Pero no hay que alarmarse por ello; porque sucede que este punto de vista, esta especie de poético ángulo de visión cinematográfico para contemplar la creación divina (que fue el de los cabalistas y, por su influencia, el de Milton; porque lo fue el de la secta materialista cristiana a que Milton pertenecía, la de los mortalistas, que hoy aún creo que se conserva en Inglaterra con el nombre de cristadelfos), este punto de vista es precisamente el punto de vista del Demonio: y es claro que desde éste, su punto de vista, sea el Demonio lo más importante de todo: o aun, lo único verdaderamente importante. Pero digo que no hay que alarmarse por ello, porque de afirmar que el Demonio tenga importancia a creer que sea lo único que tiene verdadera importancia, hay un abismo, que es el suyo, el de su caída, el de su infierno, el de su propia naturaleza abismática.

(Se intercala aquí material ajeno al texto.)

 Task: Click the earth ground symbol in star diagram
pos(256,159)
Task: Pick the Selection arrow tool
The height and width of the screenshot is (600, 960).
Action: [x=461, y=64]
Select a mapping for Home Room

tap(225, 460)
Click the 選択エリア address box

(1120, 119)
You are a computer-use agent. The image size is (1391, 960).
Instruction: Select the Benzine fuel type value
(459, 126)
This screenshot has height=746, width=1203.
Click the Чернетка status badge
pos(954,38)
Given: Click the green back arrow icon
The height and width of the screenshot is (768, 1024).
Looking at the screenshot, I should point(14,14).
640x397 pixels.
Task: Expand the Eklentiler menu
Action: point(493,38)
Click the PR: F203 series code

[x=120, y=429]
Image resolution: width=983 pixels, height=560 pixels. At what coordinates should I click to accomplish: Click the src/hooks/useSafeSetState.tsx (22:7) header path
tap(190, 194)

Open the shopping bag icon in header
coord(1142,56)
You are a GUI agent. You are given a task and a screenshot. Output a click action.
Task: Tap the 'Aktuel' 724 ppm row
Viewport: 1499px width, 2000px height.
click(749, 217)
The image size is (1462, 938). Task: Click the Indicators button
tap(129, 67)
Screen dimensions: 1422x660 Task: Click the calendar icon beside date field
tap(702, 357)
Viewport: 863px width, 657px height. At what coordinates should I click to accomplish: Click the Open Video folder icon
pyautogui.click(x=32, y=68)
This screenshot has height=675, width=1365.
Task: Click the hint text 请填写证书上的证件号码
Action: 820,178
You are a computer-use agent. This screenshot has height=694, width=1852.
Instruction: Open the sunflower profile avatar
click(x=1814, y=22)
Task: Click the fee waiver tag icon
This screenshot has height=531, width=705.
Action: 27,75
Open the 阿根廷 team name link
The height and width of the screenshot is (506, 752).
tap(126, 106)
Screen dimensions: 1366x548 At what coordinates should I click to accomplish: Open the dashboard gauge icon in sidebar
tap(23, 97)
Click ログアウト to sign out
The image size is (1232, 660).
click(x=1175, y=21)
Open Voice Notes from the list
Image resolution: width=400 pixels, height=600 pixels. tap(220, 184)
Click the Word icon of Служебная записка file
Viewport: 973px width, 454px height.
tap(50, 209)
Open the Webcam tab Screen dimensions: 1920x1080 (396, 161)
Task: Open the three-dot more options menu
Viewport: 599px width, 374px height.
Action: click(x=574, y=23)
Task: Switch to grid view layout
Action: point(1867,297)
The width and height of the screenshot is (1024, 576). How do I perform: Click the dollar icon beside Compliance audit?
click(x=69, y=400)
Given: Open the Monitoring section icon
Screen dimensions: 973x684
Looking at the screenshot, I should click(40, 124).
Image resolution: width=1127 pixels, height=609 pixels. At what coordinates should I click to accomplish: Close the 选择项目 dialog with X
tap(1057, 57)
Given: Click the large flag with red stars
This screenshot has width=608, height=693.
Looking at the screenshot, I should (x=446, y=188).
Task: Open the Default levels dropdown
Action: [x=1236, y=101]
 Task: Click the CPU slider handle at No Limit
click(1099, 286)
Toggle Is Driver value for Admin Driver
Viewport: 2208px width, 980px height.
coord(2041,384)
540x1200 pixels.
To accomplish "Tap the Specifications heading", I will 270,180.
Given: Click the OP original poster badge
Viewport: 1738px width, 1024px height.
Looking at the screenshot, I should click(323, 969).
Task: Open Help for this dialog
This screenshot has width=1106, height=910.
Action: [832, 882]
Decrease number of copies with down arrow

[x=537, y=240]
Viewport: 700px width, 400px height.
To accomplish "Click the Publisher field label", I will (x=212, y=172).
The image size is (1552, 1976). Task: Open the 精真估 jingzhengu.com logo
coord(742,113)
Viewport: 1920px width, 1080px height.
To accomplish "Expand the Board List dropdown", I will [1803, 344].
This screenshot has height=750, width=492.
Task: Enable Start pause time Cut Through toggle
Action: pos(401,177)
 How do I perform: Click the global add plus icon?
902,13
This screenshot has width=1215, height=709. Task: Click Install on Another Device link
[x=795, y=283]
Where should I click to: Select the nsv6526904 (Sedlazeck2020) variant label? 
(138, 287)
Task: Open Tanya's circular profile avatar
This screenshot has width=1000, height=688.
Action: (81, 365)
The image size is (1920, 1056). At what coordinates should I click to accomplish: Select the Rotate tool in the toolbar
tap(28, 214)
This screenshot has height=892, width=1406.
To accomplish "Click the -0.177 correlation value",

Por eso, si no hay que quitarle al Demonio toda su importancia, tampoco hay que darle demasiada, que es lo que ha hecho siempre, y se llame como se llame en la Historia, todo materialismo, todo punto de vista exclusivamente materialista, que es el punto de vista propio del Demonio. Esta complicación cósmica que identifica nuestra luz solar, nuestra luz material, con la voluntad negativa del Demonio, lo hace afirmando, como decía, que esta luz es sombra divina: y digo que lo hace desde el punto de vista del Demonio -que es o puede ser en muchos casos, si no siempre, el punto de vista de la ciencia-, porque lo hace afirmando la ausencia de Dios: que es lo único que sabe positivamente el Demonio y que es lo único que se puede saber positivamente por la ciencia. En esta teoría, la ausencia de Dios es la concentración de la luz divina en sí misma. Es que Dios se vuelve de espaldas a lo creado y proyecta sobre nosotros esa luz tenebrosa de su sombra, y entonces el mundo se convierte en el imperio infernal, sombríamente luminoso, de la materia, que es el imperio mismo del Demonio. Por eso dice san Juan en su Evangelio que Cristo ha vencido al mundo: cuando vence al Demonio.